Palliative Care and the Hospice: A Gift for the Living

This is going to be largely an opinion post as a follow-up to the previous one about palliation. Clearly palliation has a place and it works just as hospice and EOL care does. This cannot be disputed. And there are benefits for both patient and caregiver when this care is implemented. 

Yesterday during a group session we were talking about palliation and pain management. We were discussing that at times in either nursing homes, at home, or hospitals patients with terminal illness may not be receiving proper pain management. A person familiar with that commented that there are cases that we’ve all seen, where the patient is in abject agony and they are waiting for their next administration of pain meds, which comes but never gets ahead of the pain. Or the family feels that having the patient overly sedated is not fair to them. And there is always the fact the attending may not be up to speed on pain management etc. These are all problems that can be solved with education learning etc. We have to work toward fixing these issues. 

What struck me was how my experience with Donna and her time in hospice etc. was different from some others that I’ve spoken with. Make no mistake about it hospice is horrific for everyone involved. It is not the Four Seasons but it meets a critical need. It serves a purpose and achieves its goal for the patient and the family/caregiver.

Psychosocial adjustment that raises patient quality of life is also dependent on the relief of burdens and the strengthening of important relationships prior to death (Singer et al. 1999). Patients often have great concern that they are being a burden to their family and their caregivers (Steinhauser ct al. 2000a). Improving communication between patient and family and patient and healthcare professionals could do much to relieve the burden that terminal illness may bring and strengthen the relationships that arc necessary to raise the level of quality of life at the end of life. Raising quality of 11% and quality of death maximizes the patient’s opportunity to experience a good death.” 

Beyond the patient’s care and comfort we must consider those left behind.

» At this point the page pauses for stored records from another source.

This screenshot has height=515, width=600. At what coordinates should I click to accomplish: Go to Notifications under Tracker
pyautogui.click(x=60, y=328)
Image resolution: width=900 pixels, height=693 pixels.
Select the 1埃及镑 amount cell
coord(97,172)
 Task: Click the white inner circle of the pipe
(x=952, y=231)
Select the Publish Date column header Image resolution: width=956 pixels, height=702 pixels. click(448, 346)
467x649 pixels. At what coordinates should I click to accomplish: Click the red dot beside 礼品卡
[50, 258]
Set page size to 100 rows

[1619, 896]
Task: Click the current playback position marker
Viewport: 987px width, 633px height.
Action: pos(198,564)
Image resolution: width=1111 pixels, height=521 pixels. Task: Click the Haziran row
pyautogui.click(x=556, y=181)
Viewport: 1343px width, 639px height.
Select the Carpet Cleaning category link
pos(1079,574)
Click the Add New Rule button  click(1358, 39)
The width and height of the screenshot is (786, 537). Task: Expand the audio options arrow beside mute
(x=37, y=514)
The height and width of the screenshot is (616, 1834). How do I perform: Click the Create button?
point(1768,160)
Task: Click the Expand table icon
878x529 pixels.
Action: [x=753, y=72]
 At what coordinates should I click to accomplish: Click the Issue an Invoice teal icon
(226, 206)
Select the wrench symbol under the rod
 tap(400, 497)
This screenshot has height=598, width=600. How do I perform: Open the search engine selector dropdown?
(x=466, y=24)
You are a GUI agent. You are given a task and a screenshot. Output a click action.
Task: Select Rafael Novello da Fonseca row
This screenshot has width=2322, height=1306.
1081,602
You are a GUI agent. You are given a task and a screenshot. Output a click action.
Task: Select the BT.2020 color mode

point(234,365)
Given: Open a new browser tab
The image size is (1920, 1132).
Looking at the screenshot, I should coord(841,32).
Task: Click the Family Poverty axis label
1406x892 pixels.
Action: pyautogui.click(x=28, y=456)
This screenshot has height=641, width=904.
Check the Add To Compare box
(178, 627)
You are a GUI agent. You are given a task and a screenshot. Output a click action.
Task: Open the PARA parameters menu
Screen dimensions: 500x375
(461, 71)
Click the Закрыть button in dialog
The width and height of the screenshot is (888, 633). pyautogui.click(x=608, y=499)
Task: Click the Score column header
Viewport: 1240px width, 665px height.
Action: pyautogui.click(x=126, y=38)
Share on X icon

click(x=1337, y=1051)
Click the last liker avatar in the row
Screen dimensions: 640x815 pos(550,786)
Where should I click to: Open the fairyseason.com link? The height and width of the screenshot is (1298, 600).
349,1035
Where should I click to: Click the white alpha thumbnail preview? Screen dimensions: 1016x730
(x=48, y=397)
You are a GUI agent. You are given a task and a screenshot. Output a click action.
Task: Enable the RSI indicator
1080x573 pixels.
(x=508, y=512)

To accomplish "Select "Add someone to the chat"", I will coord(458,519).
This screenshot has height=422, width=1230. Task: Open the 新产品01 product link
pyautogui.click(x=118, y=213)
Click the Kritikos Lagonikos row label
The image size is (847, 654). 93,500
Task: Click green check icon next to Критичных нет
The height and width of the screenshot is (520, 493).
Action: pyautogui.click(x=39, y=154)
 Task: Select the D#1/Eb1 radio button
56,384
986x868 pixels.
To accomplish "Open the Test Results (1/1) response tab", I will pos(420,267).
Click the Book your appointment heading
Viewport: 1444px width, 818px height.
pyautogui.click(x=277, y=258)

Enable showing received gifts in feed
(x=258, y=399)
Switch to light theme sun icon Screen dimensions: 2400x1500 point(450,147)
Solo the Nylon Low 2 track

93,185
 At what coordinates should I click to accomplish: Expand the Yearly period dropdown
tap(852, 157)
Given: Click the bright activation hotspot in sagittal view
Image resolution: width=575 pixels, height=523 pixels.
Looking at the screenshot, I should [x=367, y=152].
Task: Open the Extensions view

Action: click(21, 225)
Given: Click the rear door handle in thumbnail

Those who carry the burden of watching and caring for a loved one during illness and at end of life. The time following a passing is as important as the time spend in health. It should be spent in positive memories during healthier times. Time following a death should be spent sorting out what was and wasn’t in the relationship and how to create a tapestry of that love that will stay with us for our lifetime. 

I know for me with the positive experience I had with palliation and hospice it still took me months not to have the images in my head of Donna wasting in hospice. But they have been largely replaced by our life together. This begs the question, for those loved ones left behind who may not have benefited from palliative care or hospice, what are their lasting images and impressions? Do they question why they were not offered palliative care or offered it late or choose not to implement it? Do they spend their time post death sorting out what happened in the last few weeks and not what they had during a lifetime? Are those family members and caregivers, who did not benefit from palliation, do they have higher rates of depression? Do they suffer greater incidence of complicated grief when compared to caregivers who were part of a palliative care process?

Palliative care is a gift. It is a gift from the healthcare community and the person who passed away. It is a gift for both the living and the dying.